PAGE EXTRACT
= Sahra Ali Mehenni =

French Muslim who traveled to Syria to join ISIL in 2014, at age 17

Sahra Ali Mehenni is a French Muslim woman who, at age 17, left her home in Lézignan-Corbières and traveled to Syria to join the Islamic State of Iraq and the Levant in 2014. She was one of the youngest French people known to have joined ISIL. In 2019, she was repatriated to France.

== Life in France and departure for Syria ==
Ali Mehenni was born to a middle-class family in a small town near Narbonne. She has several siblings and shared a bedroom with her younger sister. Her father, an industrial chemist, is an Algerian Muslim born in France, and her mother is a French-born Catholic. Ali Mehenni's mother never embraced Islam and described herself as an atheist, and she and her husband had raised their children areligiously.

Ali Mehenni formally converted to Islam a year and a half before her disappearance. She began to pray regularly, eventually five times a day. She ordered a jilbab through the mail and began to wear it, and dropped out of school for six months, causing tension in her family. She wanted to become a child care worker but her teachers said they thought she wasn’t at the appropriate academic level for that. Her mother disapproved of her choice to wear the veil, and Ali Mehenni called her an "infidel" who was "impure" and had no right to judge her choices. Her family forbid her to leave the house in a full veil, afraid she'd be subject to Islamophobic attacks.

She spent a lot of time online on the computer. It was in her bedroom, and her family didn't pay attention to her internet activity. She told her family she was talking to a boy online who was also a convert to Islam. She also spoke about news reports of the Syrian Civil War and said she would like to do humanitarian work there, but that "those young people who left to fight jihad had lost their minds." By the time she disappeared, Ali Mehenni had enrolled in a new school. Shortly before her disappearance, she asked her mother for her passport, saying she wanted to get her paperwork in order as she would soon be an adult.

On 11 March 2014, she told her father she was taking some extra clothing to school to show her friends how to wear the veil. Her father dropped her off at the train station as he normally did so she could go to school. Instead she took a train to the airport in Marseille, flew to Istanbul, and crossed the border into Syria.

Ali Mehenni’s family did not realize anything was amiss until just before dinner, when she wasn't at the train station to be picked up by her father. The next day, they noticed her passport was missing. The family contacted the police, who opened a criminal investigation and seized Ali Mehenni's computer.

== After arrival in Syria ==
Three days after her departure from France, Ali Mehenni called her family and said she was fine, but refused to tell them where she was. She contacted her older brother over Facebook and said she was in a village near Aleppo. She described her location as "very calm. In fact, it's like France, like home. Except the niqab is mandatory, it's so great. And we hear the call to prayer."

She continued to keep in touch with her family after her arrival, by text message and phone calls, and told them she was in a "house with other sisters" and doing "nothing special." Her family said they could hear other people in the background of their phone conversations. They felt she was following a script given by ISIL. Within weeks, she called her family to tell them she had married a 25-year-old Tunisian ISIL fighter she had just met, named Farid. She said her father had no say in her marriage because he was not a real Muslim.

EXERCISE 1
In the Sahra Ali Mehenni article, what was her father's occupation?
EXERCISE 2
Please repeat the passage of the Sahra Ali Mehenni article from "Ali Mehenni formally" to "to Islamophobic attacks.".
The material that comes after this isn't needed.

RAW RECORDS
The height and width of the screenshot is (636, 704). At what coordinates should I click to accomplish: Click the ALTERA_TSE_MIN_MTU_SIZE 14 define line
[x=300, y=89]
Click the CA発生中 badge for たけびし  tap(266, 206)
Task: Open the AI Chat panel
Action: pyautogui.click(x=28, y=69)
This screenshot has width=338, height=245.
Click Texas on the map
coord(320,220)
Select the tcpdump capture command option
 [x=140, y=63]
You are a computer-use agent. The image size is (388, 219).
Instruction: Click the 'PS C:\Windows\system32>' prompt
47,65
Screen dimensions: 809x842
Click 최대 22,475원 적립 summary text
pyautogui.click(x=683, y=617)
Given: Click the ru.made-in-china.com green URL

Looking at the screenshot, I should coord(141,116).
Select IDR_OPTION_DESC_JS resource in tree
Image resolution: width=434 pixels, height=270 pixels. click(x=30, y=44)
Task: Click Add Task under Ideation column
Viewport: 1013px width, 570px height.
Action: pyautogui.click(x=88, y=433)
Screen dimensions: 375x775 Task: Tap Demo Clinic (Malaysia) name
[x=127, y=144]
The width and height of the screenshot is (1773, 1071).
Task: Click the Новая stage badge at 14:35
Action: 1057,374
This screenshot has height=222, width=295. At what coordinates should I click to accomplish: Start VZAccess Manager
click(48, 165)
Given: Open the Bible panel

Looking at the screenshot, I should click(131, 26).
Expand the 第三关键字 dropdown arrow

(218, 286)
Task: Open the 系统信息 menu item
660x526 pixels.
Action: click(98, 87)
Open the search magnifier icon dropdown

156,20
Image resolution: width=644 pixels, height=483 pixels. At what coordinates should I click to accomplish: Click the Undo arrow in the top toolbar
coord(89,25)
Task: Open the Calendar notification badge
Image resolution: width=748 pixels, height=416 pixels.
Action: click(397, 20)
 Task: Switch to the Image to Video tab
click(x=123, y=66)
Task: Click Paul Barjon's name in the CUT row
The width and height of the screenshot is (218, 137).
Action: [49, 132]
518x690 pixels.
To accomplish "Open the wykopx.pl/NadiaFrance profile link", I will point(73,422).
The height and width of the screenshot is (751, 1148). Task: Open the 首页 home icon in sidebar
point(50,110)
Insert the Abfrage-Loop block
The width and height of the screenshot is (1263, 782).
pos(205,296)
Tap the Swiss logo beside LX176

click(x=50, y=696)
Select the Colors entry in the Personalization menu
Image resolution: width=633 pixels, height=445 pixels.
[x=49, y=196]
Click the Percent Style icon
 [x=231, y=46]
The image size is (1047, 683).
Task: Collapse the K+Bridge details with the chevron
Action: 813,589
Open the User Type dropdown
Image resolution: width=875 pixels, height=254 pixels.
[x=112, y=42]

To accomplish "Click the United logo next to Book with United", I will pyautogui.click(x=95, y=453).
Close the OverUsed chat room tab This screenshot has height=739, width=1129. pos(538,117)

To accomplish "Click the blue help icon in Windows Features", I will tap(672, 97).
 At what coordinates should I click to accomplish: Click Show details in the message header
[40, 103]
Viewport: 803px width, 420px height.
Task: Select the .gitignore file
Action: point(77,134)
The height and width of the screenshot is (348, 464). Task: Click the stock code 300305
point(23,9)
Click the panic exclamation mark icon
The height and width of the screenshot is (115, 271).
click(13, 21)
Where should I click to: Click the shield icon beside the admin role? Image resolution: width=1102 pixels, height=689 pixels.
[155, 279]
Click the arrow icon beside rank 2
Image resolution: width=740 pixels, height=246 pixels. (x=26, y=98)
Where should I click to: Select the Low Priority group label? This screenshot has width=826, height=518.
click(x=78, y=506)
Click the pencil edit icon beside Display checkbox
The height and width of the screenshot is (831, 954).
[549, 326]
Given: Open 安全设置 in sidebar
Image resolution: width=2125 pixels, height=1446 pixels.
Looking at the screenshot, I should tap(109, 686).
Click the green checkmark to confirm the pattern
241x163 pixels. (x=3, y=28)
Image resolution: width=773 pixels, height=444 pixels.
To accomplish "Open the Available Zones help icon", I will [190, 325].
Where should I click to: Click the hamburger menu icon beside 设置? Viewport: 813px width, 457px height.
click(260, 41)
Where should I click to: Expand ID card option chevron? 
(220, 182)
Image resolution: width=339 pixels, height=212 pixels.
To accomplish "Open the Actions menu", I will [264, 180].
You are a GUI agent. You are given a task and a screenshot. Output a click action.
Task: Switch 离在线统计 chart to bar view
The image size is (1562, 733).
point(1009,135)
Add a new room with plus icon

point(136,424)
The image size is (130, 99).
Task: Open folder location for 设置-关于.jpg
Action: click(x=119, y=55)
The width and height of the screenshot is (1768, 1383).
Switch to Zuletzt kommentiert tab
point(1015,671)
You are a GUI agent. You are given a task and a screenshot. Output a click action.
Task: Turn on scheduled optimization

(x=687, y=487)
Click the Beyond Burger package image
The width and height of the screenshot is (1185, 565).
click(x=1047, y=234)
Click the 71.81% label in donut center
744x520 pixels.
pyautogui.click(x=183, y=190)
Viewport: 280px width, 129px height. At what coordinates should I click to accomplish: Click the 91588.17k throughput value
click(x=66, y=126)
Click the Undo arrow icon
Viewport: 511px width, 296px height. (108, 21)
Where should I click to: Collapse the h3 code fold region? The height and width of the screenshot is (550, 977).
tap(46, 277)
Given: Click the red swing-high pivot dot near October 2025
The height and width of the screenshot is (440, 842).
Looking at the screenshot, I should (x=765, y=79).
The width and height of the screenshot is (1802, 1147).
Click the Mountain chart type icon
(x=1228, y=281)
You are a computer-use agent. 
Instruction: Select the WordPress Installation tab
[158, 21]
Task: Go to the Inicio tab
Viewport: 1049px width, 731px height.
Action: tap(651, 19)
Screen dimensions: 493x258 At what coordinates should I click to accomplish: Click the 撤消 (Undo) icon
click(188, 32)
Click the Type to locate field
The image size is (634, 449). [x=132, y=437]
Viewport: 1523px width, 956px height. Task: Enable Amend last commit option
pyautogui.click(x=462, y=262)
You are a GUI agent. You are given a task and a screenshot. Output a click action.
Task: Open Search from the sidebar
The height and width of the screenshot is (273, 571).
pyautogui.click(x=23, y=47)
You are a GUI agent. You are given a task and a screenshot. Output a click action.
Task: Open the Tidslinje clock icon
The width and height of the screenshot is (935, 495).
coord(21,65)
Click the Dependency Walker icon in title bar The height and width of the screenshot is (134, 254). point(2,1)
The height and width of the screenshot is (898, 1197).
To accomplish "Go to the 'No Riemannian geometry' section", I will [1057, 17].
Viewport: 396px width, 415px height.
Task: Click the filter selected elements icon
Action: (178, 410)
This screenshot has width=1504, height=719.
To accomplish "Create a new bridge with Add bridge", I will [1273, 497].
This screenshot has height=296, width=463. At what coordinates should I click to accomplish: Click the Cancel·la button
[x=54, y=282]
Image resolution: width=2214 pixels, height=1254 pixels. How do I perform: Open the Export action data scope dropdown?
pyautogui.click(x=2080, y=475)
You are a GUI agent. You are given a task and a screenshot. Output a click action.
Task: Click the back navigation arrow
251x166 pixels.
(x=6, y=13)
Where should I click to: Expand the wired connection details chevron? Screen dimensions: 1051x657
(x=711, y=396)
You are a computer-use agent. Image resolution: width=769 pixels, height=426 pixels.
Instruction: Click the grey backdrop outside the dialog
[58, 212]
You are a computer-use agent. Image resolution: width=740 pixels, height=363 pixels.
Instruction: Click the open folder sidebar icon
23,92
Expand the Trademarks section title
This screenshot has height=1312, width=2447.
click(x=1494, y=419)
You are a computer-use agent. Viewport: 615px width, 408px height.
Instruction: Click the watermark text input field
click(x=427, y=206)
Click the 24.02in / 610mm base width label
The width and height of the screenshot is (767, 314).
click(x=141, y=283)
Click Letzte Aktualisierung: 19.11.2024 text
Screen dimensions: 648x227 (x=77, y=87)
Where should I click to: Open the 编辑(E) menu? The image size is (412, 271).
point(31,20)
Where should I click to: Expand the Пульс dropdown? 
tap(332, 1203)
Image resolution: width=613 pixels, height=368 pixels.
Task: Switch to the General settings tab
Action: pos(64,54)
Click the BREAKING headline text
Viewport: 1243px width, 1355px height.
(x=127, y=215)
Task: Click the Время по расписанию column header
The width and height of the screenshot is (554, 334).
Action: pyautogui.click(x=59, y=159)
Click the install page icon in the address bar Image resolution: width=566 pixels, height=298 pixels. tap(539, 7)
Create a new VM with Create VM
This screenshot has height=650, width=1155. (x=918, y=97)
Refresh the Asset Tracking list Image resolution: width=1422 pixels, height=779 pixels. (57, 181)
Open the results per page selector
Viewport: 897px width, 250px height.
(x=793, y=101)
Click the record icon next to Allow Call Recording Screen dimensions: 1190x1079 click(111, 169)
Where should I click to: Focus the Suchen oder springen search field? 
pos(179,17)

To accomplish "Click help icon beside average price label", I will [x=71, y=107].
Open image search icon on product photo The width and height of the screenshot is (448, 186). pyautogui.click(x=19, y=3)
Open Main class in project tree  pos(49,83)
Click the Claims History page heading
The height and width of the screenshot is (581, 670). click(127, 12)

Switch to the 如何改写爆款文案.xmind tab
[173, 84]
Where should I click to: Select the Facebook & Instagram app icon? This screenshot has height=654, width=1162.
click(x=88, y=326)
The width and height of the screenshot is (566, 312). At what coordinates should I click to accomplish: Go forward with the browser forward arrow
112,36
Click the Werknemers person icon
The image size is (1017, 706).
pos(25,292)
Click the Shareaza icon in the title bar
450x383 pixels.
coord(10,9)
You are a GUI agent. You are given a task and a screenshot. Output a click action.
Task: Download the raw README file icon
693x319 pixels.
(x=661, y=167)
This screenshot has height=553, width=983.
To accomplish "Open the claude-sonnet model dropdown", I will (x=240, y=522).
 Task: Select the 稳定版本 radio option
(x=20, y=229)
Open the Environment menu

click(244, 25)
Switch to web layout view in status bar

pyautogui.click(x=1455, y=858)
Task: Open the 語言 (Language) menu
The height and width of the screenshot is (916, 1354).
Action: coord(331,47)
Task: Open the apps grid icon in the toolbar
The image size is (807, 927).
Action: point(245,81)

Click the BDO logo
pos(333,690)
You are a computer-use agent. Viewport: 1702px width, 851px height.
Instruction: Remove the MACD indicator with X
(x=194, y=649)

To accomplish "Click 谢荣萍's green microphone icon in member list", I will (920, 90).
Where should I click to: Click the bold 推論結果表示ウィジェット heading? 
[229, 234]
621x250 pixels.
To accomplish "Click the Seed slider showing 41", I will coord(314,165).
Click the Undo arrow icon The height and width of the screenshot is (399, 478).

WRITTEN SOLUTION 1
He was an industrial chemist.

WRITTEN SOLUTION 2
Ali Mehenni formally converted to Islam a year and a half before her disappearance. She began to pray regularly, eventually five times a day. She ordered a jilbab through the mail and began to wear it, and dropped out of school for six months, causing tension in her family. She wanted to become a child care worker but her teachers said they thought she wasn’t at the appropriate academic level for that. Her mother disapproved of her choice to wear the veil, and Ali Mehenni called her an "infidel" who was "impure" and had no right to judge her choices. Her family forbid her to leave the house in a full veil, afraid she'd be subject to Islamophobic attacks.